**TASK BRIEF:** Edit the material below so that "team name" becomes "workspace name", leaving every other line and word unchanged.
━━━━━ DATA SECTION
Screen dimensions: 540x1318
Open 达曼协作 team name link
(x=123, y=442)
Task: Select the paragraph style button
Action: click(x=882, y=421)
━━━━━━━━━━
**WORKED SOLUTION:**
Screen dimensions: 540x1318
Open 达曼协作 workspace name link
(x=123, y=442)
Task: Select the paragraph style button
Action: click(x=882, y=421)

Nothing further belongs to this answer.